== BRIEF ==
Records follow. Print exactly the lines from the one that has "At what coordinates" through the one that has "Where should I click to: Click", inclusive, and omit the pictures.

== EXERCISE DATA ==
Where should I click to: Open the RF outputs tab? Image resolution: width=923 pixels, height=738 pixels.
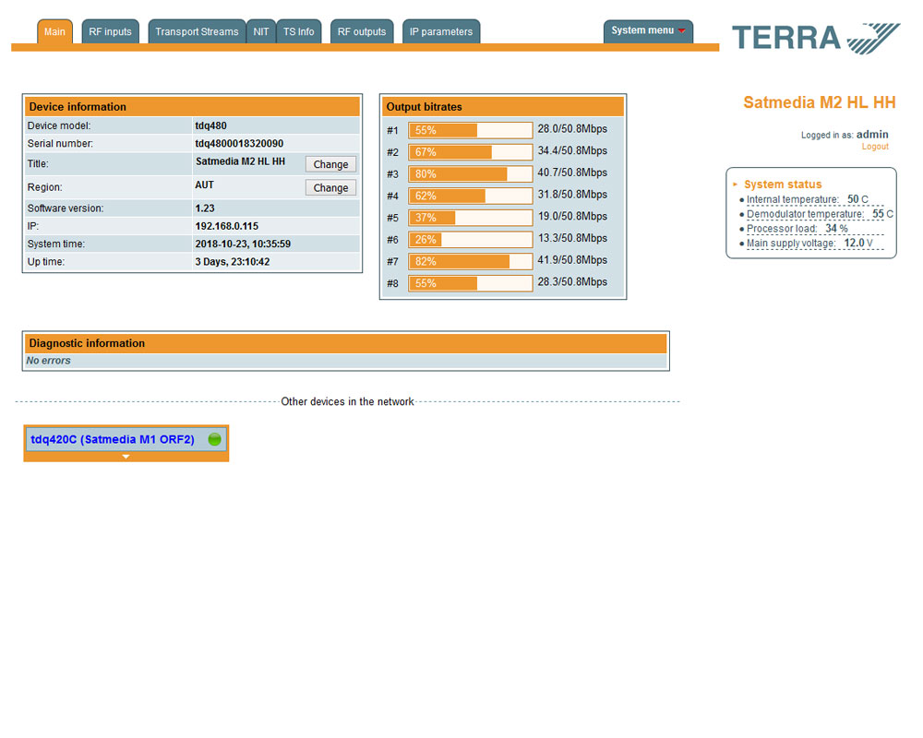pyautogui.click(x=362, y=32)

---

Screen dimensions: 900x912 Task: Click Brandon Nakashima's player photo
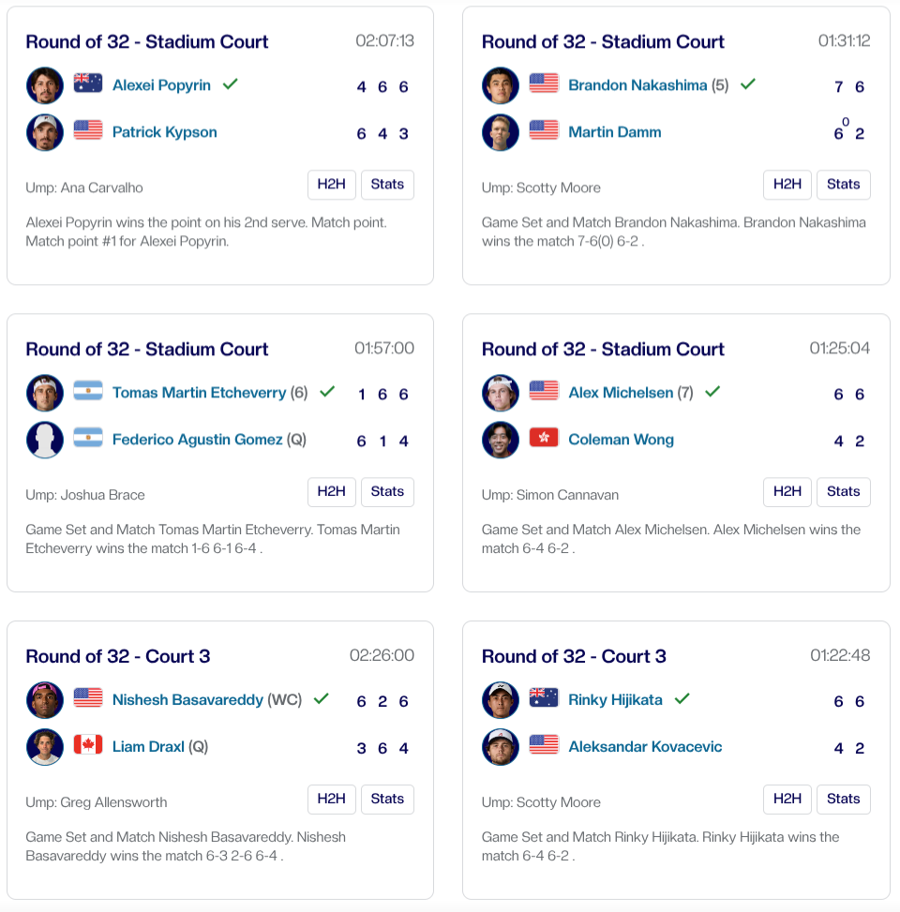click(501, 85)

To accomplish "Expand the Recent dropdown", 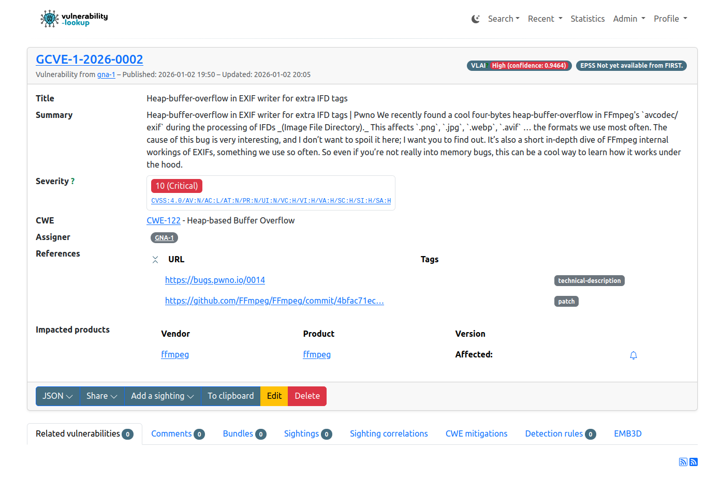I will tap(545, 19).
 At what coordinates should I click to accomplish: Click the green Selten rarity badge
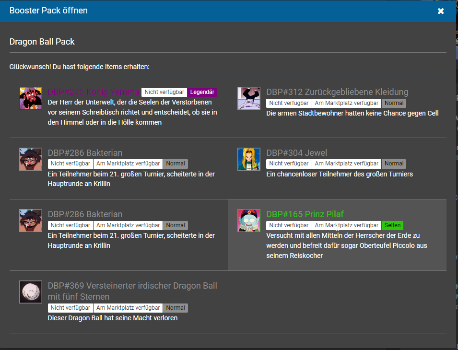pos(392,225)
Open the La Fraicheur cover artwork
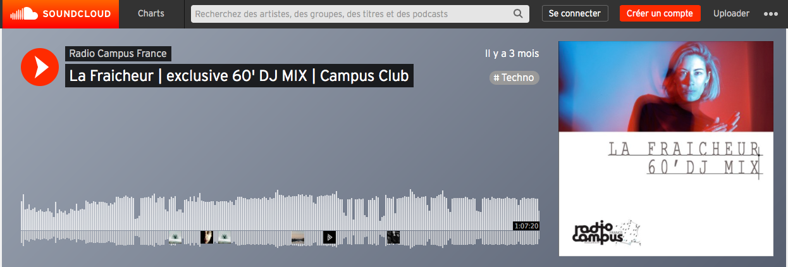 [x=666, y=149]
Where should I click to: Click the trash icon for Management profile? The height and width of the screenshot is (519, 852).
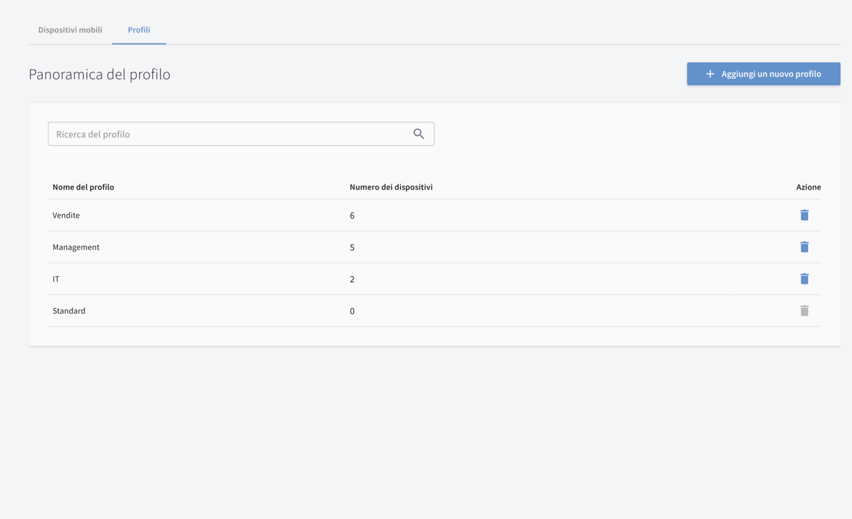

== ANSWER TO THIS PROBLEM ==
 At what coordinates should I click to accomplish: Click the green Selten rarity badge
pos(392,225)
Open the La Fraicheur cover artwork
 [x=666, y=149]
Where should I click to: Click the trash icon for Management profile? The height and width of the screenshot is (519, 852).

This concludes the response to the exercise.